7.1. Variation Analysis: the study of linguistic change
7.1.1. The vernacular
It is a mode of speech, a variety acquired in pre-adolescent
years that is used by speakers of a given language when
they pay minimum attention to speech.
Variationists resort to SOCIOLINGUISTIC INTERVIEWS,
which allow them to discover regular rules of
language and the social distribution of variants.
This is done because it is difficult to collect data
as people know that their language is being
recorded and observed, they may alter their
register and use different forms and structures.
Origins: solely in the field of Linguistics
They state that there are patterns of language which vary
according to the social environment. These patterns can
only by identified by studying a given speech community.
Then, Variation Analysis is concerned
with the variation observed in language
along different speech communities.
Most important figure: William Labov, who views language as
a property of the speech community and an instrument of
social communication that evolves throughout human
history. Important role in VA: Data collection and field work.
Techniques: it combines qualitative and quantitative techniques.
Quantitative analysis require the definition of the
variants and a classification of the conditions under
which those variants may be found, and the
frequencies of occurrence of the different variants.
Focus: on general trends or patterns.
CONSTRAINT (important notion): sometimes
the structure of a text imposes certain
constraints on its parts (recipes, medical
texts, etc)
Linguistic change cannot be studied at the level of
semantically equivalent words, but also at other levels
such as phonological, the syntactic and the textual levels.
7.2. Narrative Analysis
7.2.1. Information structures
TEMPORAL STRUCTURE: a central
criterion for the definition of narrative,
the linear presentation of event clauses.
DESCRIPTIVE STRUCTURES: they are not central to
narratives. They may preface the narrative action or
may be embedded within the complicating action.
EVALUATIVE STRUCTURES: evaluation is
required in stories but it is optional in
other types of text, like recipes.
The different information structres or texts display the
arrangements of units in recurrent patterns and they are
related to one another to make texts coherent.
7.2.2. Sample analysis of data
7.2.3. Further discussion on Narrative Analysis
7.2.3.1. Narrative and
identity
Social and discourse practices are a frame within which
individuals and groups present themselves to others,
and in doing so they find themselves in the process of
building their identity (social and cultural identity).
Narratives are privileged forms of discourse
which play a central role in almost every
conversation and they also play an important
role in people's construction of identity.
Labov considered the vernacular to be the form of
language first acquired, perfectly learned and used
only among speakers of the same vernacular.

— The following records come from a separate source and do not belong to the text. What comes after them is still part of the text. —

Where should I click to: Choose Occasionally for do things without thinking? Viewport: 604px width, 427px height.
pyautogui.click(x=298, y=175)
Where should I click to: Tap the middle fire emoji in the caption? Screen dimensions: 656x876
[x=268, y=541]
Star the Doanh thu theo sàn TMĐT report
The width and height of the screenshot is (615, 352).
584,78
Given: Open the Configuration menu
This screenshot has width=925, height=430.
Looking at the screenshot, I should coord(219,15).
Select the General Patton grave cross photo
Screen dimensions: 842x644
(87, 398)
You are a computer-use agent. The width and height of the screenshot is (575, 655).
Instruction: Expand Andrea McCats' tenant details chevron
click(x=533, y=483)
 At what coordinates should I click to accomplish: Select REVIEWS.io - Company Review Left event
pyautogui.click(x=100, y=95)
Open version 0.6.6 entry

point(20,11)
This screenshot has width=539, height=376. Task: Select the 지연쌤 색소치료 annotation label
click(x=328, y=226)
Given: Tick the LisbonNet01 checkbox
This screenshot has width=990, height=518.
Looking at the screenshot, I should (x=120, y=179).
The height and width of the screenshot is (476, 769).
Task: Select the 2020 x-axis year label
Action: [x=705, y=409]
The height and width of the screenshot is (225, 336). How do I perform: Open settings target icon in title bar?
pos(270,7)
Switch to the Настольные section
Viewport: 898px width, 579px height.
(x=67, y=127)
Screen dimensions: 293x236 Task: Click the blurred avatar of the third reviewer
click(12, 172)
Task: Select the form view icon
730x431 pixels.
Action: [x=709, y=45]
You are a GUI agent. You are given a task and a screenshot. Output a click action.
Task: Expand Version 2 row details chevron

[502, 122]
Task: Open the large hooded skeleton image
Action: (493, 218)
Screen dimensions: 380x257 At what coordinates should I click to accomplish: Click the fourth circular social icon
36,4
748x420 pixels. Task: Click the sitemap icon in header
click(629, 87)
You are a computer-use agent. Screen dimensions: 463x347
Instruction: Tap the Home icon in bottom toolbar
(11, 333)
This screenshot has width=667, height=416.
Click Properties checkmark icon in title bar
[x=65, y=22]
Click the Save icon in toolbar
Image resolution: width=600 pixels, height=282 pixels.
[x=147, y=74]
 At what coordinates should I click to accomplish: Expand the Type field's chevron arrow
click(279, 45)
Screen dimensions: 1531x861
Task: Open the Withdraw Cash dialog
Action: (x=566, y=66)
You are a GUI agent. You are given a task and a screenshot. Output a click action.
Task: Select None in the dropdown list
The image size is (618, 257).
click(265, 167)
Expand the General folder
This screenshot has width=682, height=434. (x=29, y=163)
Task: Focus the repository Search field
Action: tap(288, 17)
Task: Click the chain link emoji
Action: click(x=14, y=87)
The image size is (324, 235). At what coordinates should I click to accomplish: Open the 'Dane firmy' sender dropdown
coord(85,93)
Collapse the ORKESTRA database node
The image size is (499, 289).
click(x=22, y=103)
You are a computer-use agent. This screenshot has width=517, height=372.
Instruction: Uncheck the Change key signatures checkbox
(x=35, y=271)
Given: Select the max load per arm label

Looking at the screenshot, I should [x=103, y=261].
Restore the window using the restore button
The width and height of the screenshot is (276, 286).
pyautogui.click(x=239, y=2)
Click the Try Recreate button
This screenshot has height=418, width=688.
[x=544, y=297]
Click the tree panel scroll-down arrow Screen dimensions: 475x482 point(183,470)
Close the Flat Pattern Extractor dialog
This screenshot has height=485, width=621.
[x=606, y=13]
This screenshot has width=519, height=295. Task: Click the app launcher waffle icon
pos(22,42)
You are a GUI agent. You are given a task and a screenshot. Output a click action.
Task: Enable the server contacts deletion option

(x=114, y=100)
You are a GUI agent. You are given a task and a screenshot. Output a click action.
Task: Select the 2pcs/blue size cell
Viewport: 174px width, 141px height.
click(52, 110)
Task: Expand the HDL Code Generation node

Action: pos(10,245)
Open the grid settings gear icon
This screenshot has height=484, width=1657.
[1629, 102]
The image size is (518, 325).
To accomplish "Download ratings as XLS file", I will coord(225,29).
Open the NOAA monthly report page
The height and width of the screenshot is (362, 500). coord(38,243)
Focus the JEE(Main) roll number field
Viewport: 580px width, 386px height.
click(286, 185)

He studied the verbal behabior of black
people in narratives of personal experience:
He realized the OBSERVER'S PARADOX, so the
elicitation of narratives of personal experience within
face-to-face interview was found as a partial solution.
He provided a framework for the analysis of oral narrative.
The skeleton of a narrative consists of a series of
temporally ordered clauses called NARRATIVE CLAUSES.
Defined Narrative as a particular unit in discourse
which contains smallers units which have
particular syntactic and semantic properties.
NARRATIVE CLAUSES are a series of temporally ordered
clauses which conform the skeleton of a narrative.
Narratives contain a beginning, middle
and an end. The most important
elements are:
1) Abstract: one or two clauses summarizing the story. 2) Orientation: a clause
or clauses giving information about the time, place, persons or situations. 3)
Complicating action: sequential clauses describing the different events. 4)
Evaluation: clauses that make reference to events that did not occur or might
have ocurred. They are means used by the narrator to indicate the point of
the narrative. 5) Result or resolution: the set of complicating actions that
follow or coincide with the most reportable event. 6) Coda: a final clause.
Basic characteristic of all narratives:
the temporal sequence.
A sequential clause: a clause that can be an element of a temporal
juncture. 2 clauses are separated by a temporal juncture if it results in a
change in the listener's interpretations of the order of the events
described.
Narrative is a social phenomenon and it varies with
social context. The date extracted from narratives
will vary depending on the social context.
REPORTABILITY: it is related to the fact that telling a narrative requires a person to hold the
floor longer, and the narrative to carry enough interest for the audience to justify its telling. A
REPORTABLE EVENT: the automatic reassignment of speaker role to the narrator. A MOST
REPORTABLE EVENT: the event that is less common that any other in the narrative and which
has the greatests effect on the needs and desires of the participants in the narrative.
CREDIBILITY: extent to which listeners believe the
events described by the narrator. Connected to
CAUSALITY: the sequence of events is explained by
implicit or explicit causal relations.
Narrator's POINT OF VIEW: reflected in the
ASSIGNMENT OF PRAISE OR BLAME to the
actors or actions involved in the narrative.
OBJECTIVITY: an objective event is the one that became
known to the narrator through sense experience. A
subjective event is the one that the narrator became aware
of through memory or emotional sensation.